カオスの弁当

中山研究所blog

柳と電柱

 柳田國男がどこかの村と村とに相似形を見出し、それを何か「美しい」景色として称揚した理由が、何でも村の中程にシンボル・ツリーとして植えられていたカワヤナギの大木を発見した為であったとか言う話を聞いた。

 又、東北の雪深い村の戸口に、人がいる標の竿を立てていたーーという習俗にも触れつつ、そこに人の住んでいる事の証として植えられたカワヤナギの木とかそういう事物に感動したとかいう話は、ものは大分違う訳だが、表象としての電線・電柱にも通ずる風情を見出せると感じて、個人的に随分興味が惹かれた。

 

 川瀬巴水の新版画は多くが風景画であるが、中でも「モダン」と評される作品の内には電柱が描かれているものが少なからずある。

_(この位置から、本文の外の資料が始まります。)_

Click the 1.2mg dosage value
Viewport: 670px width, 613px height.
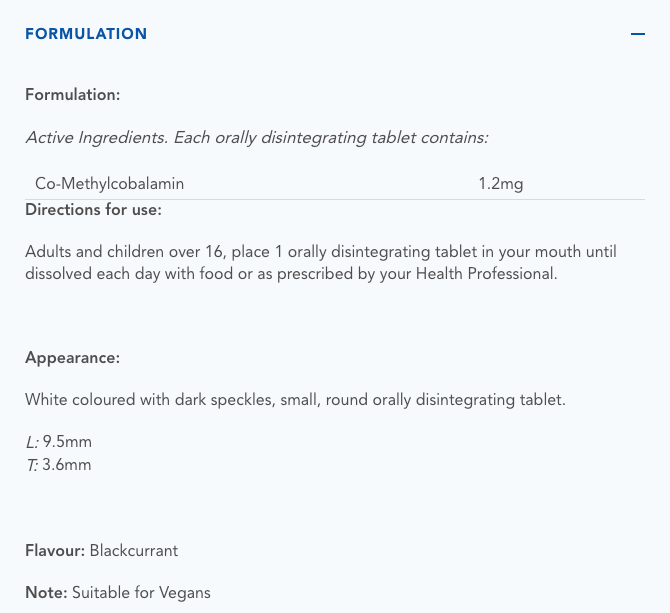tap(501, 184)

 それらは当然、お約束として絵の中では伝統的に街道沿いに植えられたマツやらヤナギになぞらえれ描かれているものであるが、また一方で当然ながらそれらは街路樹ではないのだから、それらには特殊の意味があるーーはずである。

 この、巴水の電柱を考える上で、柳田の日本文化論・風景論というのは同時代のものでもあるから、当然避けては通れないのであるが、本稿は何か学術を気取るものではないから、一寸こうして留意するに留めて先に進もうと思う。

 

 柳田國男の話に戻るが、東北の各地で伝わっていた小正月の儀式の中に、カラスに餅を与え得る儀式があったというのに彼が痛く感動したーーという話も併せて聞いた。

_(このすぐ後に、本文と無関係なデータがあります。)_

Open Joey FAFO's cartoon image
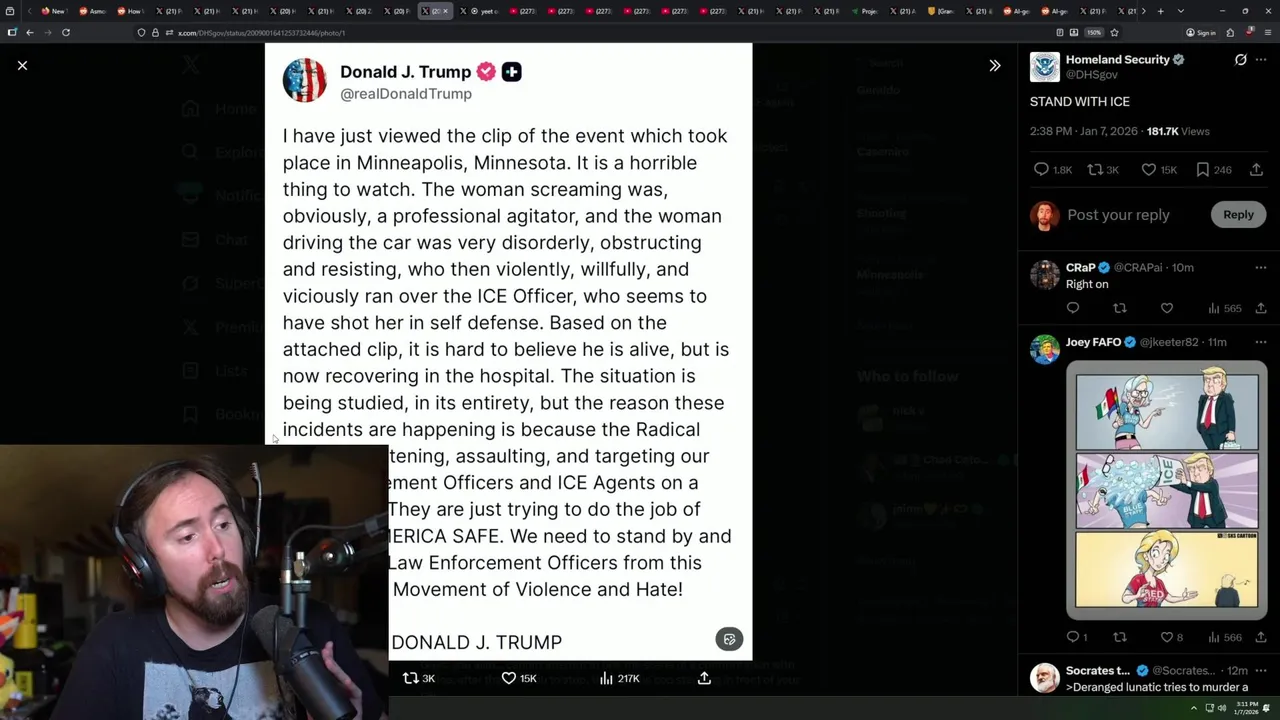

 所謂、「鳥追い」の儀式であろうが、餅を人間が与えるという話は自分は初耳だったので、なかなか気前の良い風習もあったものだな、と感じた。併せて、さっきの標の竿の話といい、村落のシンボル・ツリーの話といい、そしておまけにカラスといい、自分の中ではそれが何やら、「電柱のある風景」にそろそろ肉薄している事に気が付いて妙な感慨を抱いた。

 

 先日、『電柱広告六十年』(亀田満福・著)という本を入手した。これは数年前に興味を持って、一度は入手したいと思っていながら、概ね高価で取引される為に手が出せなかった品が、偶然、千円足らずで出回っていたのを発見して急ぎ押さえた品である。

 その本が出版されたのが、昭和35年(1960年)の事であり、末尾に付された解説がなかなか読者を感発するアジテーションとして優れていると感じられたので、ものは序でに引用しようと思う。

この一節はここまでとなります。